Personally I don't feel like I have been held back by the project's (lack of) organization, just a naturally declining motivation to work on it.

... And no correlation between the two?

Recreating Civ 3 is a big job that will take years, and if it's going to get done someone with a real passion for it is going to have to step up. That someone isn't me though I am interested in contributing here and there.

Yes: PASSION! - Which comes from enthusiasm with and from deciding what that PROJECT is! - :hammer:
 
... And no correlation between the two?
There's an indirect correlation at least, in that if everyone else is held back by the lack of organization I'm not likely to continue on my own. It gets pretty lonely working on an open source project with no other developers or even users, so passion is a must in that case.
 
Ironically, from a development standpoint, we seemed to be making the most progress when their was the least organization. But more broadly, I don't think organization is bad, just that when there is too much of it, without a well-understood reason for it, can start to become bureaucracy, which at least for me is a great way to make any development job less enjoyable.

I agree with Flintlock that working on an project without other developers or users gets quite lonely (whether or not it's open source, IMO). It's probably not at all coincidental that the project I've worked on longest - my Civ3 editor - is the one where there are users! Maybe some of the other things I've written had users too, but if so they didn't make themselves visible, so I only revisited them if something was intellectually interesting enough to draw me back, which was rarely the case by itself. All the more reason that I think getting something playable and interesting, drawing in users, is important. Even if it's not very good yet and a lot changes.

Flintlock said:
You guys should have mentioned this earlier and with specifics, like what PR you're waiting on exactly and why, so whoever's involved could focus on getting it merged. I hope you weren't waiting on me and my unit animation PR. From my perspective there wasn't much interest in that PR so it slipped out of my mind as I went on to work on other things both inside C7 and unrelated to it. In any case I just went ahead and merged it, finally.

We probably didn't make that visible enough. The main one I wanted to build on was the popup refactor one by pcen (who is not at CivFanatics), although I had some concerns that if I did more map work, I might cause conflicts for your animation one, and thus more work. But great to hear that it's merged! From my viewpoint it's one of the biggest leaps forward so far.

Bruce Reynolds was it for Civ 2, for Civ 3 it was Soren Johnson, too.

Thanks! I knew I was missing someone, but didn't know it was Soren again. Now it makes sense why he mentioned that he kind of invented borders spreading culture in a recent interview... that was in Civ3 and he was the designer for Civ3.

Districts in my eyes are really no good idea. A list about good features that really should be in a "new Civ 3" combined with the reasons for it, could be a very good idea. Most of the features from other games of the Civ series, that I would like for Civ 3 too, are listed in the Flintlock patch thread and a few additionally in pms to Flintlock. One thing that is definitely needed, is making the late game more attractive. A civil war feature as it was in Civ 1 would be nice, the danger of breaking away cities when becoming a very dominating power on the map proportional in number to the expansion of that civ (something that happened with the former Soviet Union). Maintenance costs connected to the single units and not only to the form of government would be nice, too.

* Dataset excerpts
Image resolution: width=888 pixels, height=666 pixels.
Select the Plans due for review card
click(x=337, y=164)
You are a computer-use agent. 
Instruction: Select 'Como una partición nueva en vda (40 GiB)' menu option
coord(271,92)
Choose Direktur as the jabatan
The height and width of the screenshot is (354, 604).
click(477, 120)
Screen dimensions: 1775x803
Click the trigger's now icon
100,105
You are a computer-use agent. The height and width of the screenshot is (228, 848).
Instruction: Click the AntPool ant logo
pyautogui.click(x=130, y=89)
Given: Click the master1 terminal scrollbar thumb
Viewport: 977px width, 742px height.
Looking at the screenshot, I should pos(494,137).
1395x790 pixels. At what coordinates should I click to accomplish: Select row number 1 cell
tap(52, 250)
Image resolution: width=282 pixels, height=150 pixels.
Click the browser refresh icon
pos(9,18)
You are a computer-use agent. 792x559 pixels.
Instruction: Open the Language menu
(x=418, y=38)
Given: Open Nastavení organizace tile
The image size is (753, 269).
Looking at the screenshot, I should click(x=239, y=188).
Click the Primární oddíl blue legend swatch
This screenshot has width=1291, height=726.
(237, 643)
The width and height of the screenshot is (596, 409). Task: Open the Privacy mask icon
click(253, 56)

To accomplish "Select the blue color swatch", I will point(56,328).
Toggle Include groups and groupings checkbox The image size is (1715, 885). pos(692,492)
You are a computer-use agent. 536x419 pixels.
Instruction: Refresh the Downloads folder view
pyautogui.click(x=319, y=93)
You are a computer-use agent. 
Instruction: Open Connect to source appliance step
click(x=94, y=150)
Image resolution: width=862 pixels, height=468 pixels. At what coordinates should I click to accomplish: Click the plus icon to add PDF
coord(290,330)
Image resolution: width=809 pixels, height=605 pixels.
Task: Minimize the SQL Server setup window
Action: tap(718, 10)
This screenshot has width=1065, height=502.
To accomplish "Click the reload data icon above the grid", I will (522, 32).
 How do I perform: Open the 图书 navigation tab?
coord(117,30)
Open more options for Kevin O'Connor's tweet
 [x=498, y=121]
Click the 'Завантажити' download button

* What is being asked
Answer from the forum discussion above:
1. Who is named as the designer for Civ 3?
2. Which of his own pull requests did Flintlock say he finally merged?
3. Which project does one participant call the one they have worked on longest?

* Full solution
1. Soren Johnson
2. His unit animation PR
3. Their Civ3 editor